Emily met his eyes without blinking. “But I didn’t.”
To her satisfaction, Jennings was the first to look away. “You aren’t going to do anything about this?” he demanded of Davenport.
The police chief nodded. “I’ll look into it. I’ll need the name and new address of your former employee, and of course I’ll want to see all the paperwork.”
“I—er—don’t know where Tammy is now,” Jennings muttered. “I’ve tried to contact her a couple of times, but I can’t seem to locate her.”
“Sounds to me like you’ve got a lot more reason to suspect Tammy than Emily,” Marshall Hayes commented, gi
ving her a reassuring nod.
Emily knew exactly why Sam Jennings would rather suspect her than his former employee. Emily was a McBride. Daughter of Nadine, sister of Lucas. That was reason enough for Sam Jennings to accuse her of all manner of sins.
She looked pointedly at her watch. “If there’s nothing else I can do for you now, I need to get back to work. Friday afternoons are our busiest time.”
“Go ahead, Emily,” Hayes said promptly. “I think you’ve given us all the information we need for now, don’t you agree, Chief?”
Davenport nodded, looking at Emily with thoughtful brown eyes. “Thank you for your cooperation, Ms. McBride. I’ll be in touch if I need anything more.”

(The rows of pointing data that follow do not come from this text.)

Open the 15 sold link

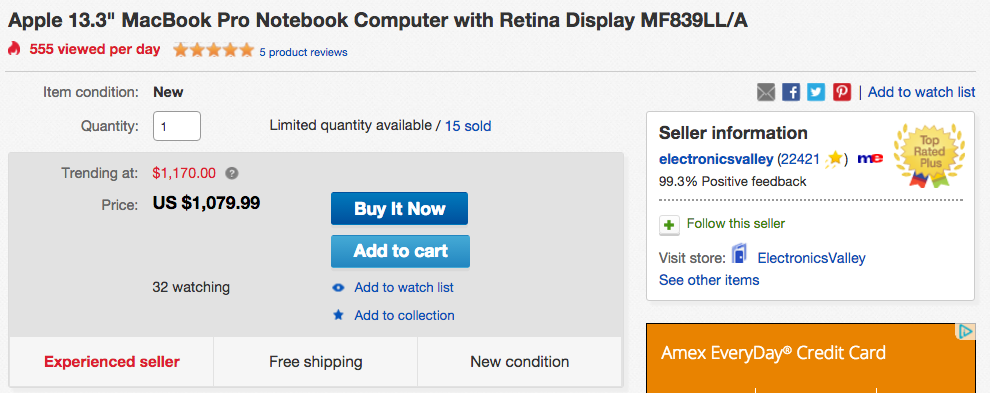click(468, 126)
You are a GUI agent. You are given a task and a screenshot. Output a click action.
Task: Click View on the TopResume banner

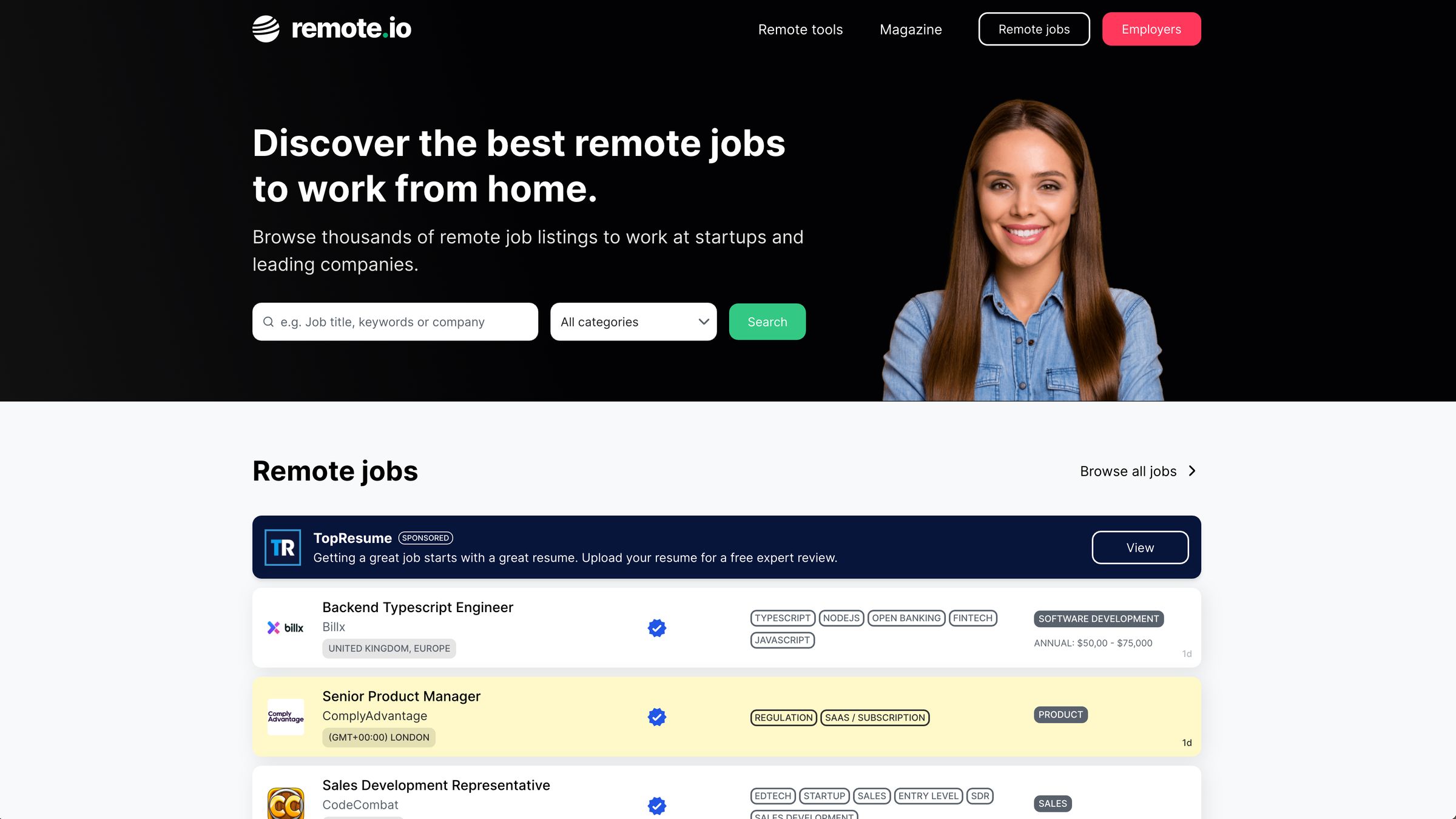pyautogui.click(x=1139, y=547)
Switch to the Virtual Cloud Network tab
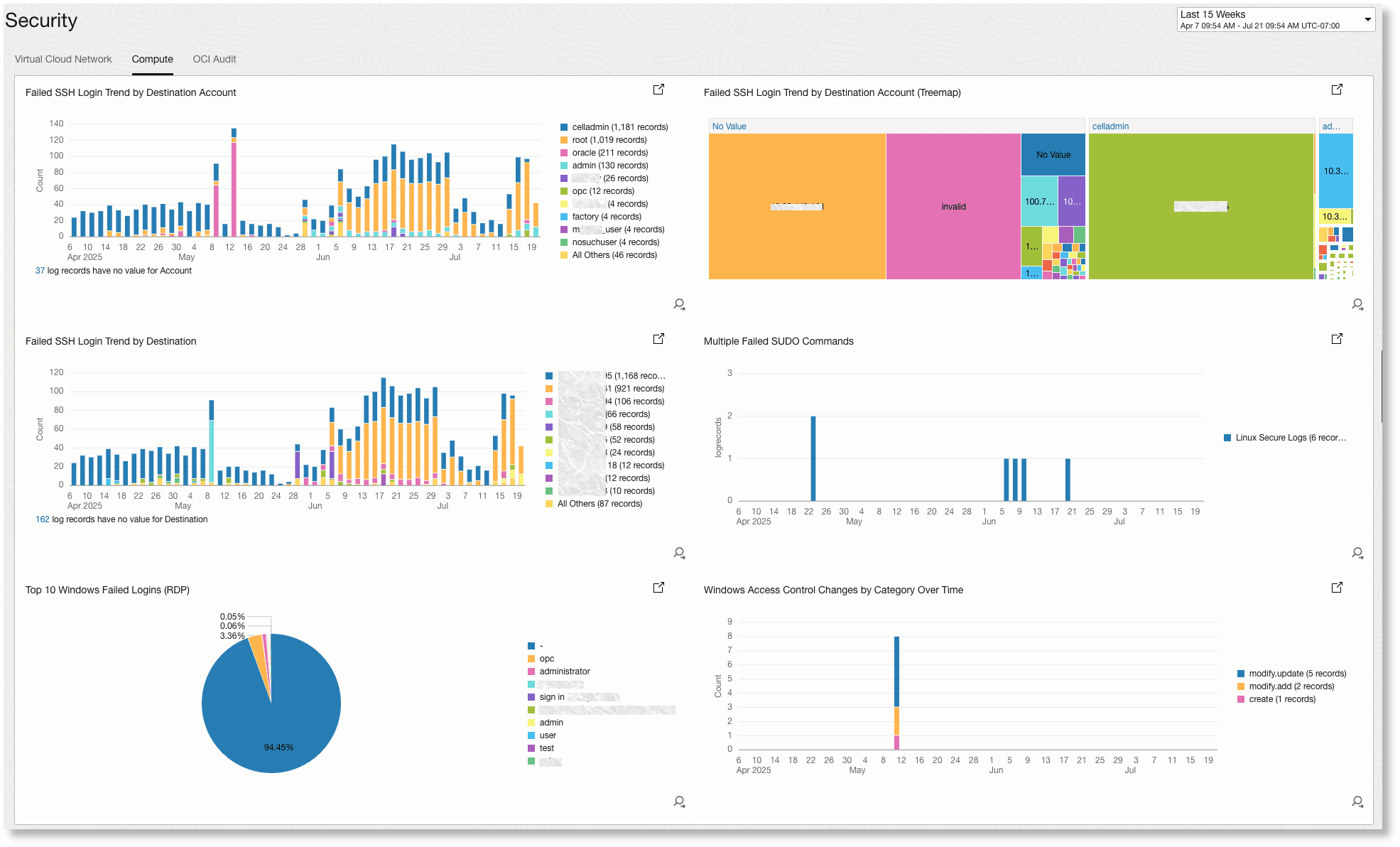The height and width of the screenshot is (847, 1400). [63, 59]
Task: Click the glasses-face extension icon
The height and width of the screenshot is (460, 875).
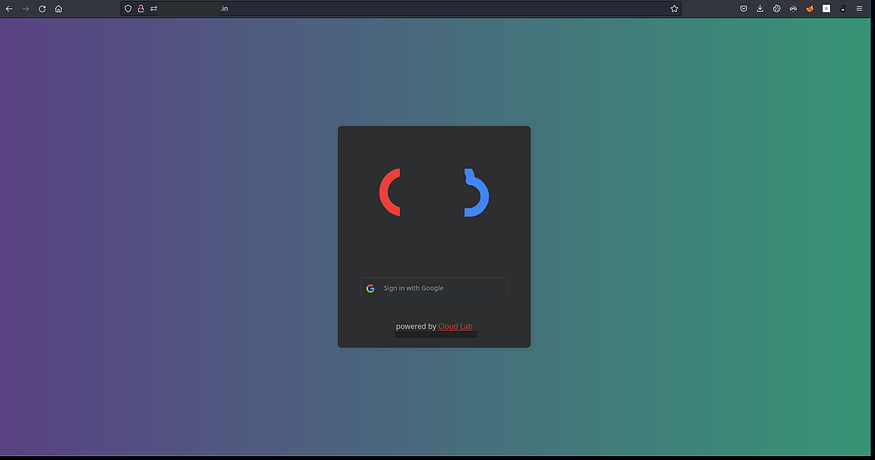Action: [793, 8]
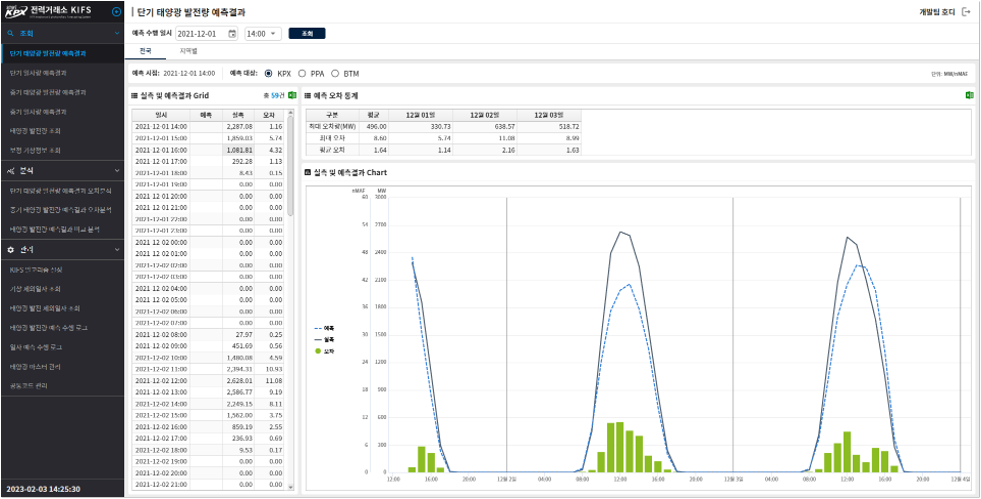Open the 14:00 time dropdown

[262, 33]
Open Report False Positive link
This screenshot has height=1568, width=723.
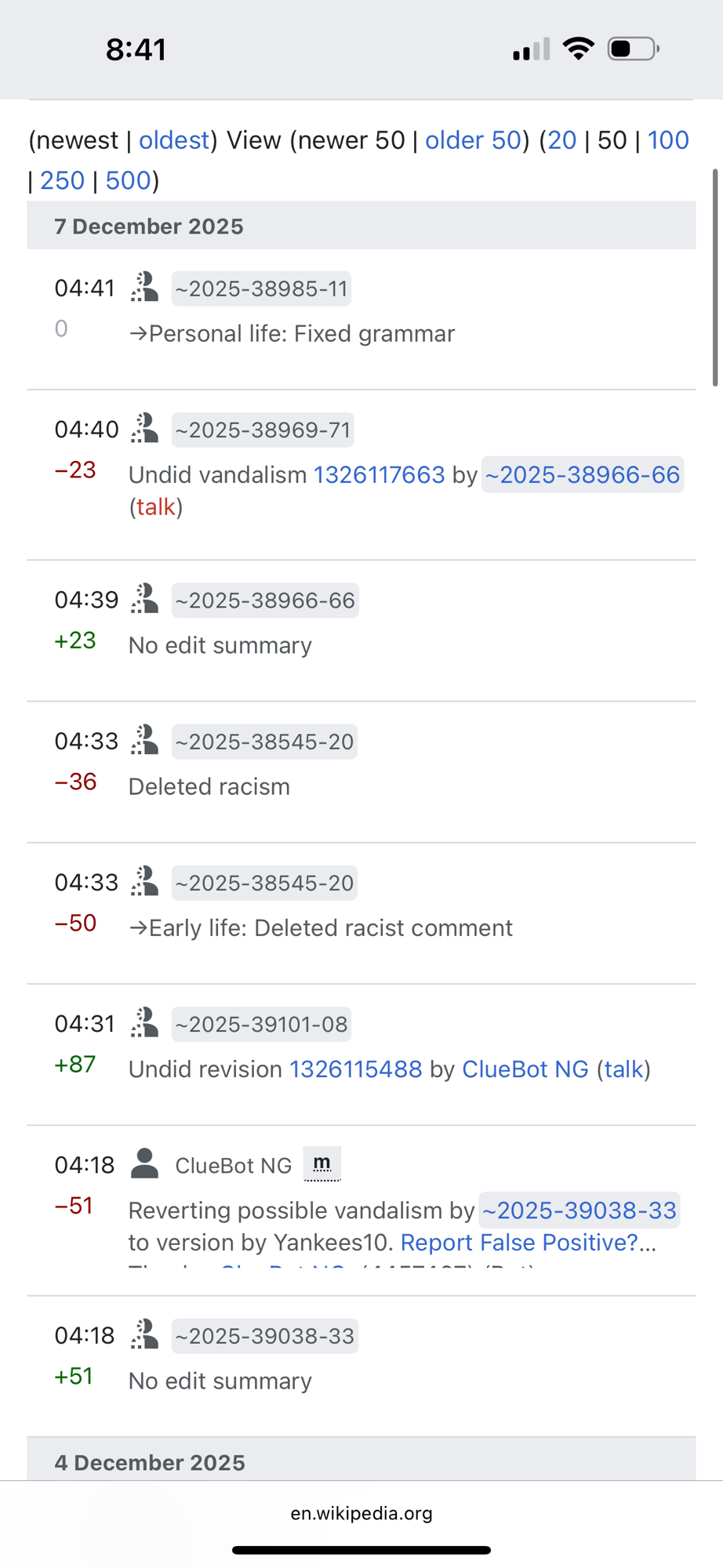pos(519,1243)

“You’re going to just let her go off and handle other people’s money?” Jennings asked Hayes with a show of incredulity.
“Yes,” the bank president answered. “I am. Chief?”
“I have no further reason to detain her,” Davenport agreed, to Jennings’s visible disgust. “I assume Dr. Jennings is aware that he shouldn’t be publicly casting blame while the investigation is ongoing.”
Jennings scowled.
Emily nodded, turned on one heel and left the office. She didn’t speak to Sam Jennings on the way out. Nor did she look at the police chief again. But she was aware that both men watched her until she was out of their sight.
She could hardly take in the fact that she had just been accused of embezzlement. Surely no one who knew her could ever believe such a thing. And yet...she was a McBride. McBrides had been falsely accused before. Her brother Lucas. Her cousin Savannah. No one had believed claims of innocence from either of them.
Would anyone believe Emily if Sam Jennings persisted in his allegations? Or would they see her as just another McBride turned bad?
2
OLIVER WENT NUTS when Emily’s doorbell rang Sunday afternoon, just before four o’clock. The little gray poodle yapped and bounced in front of the door, ferociously warning off potential invaders.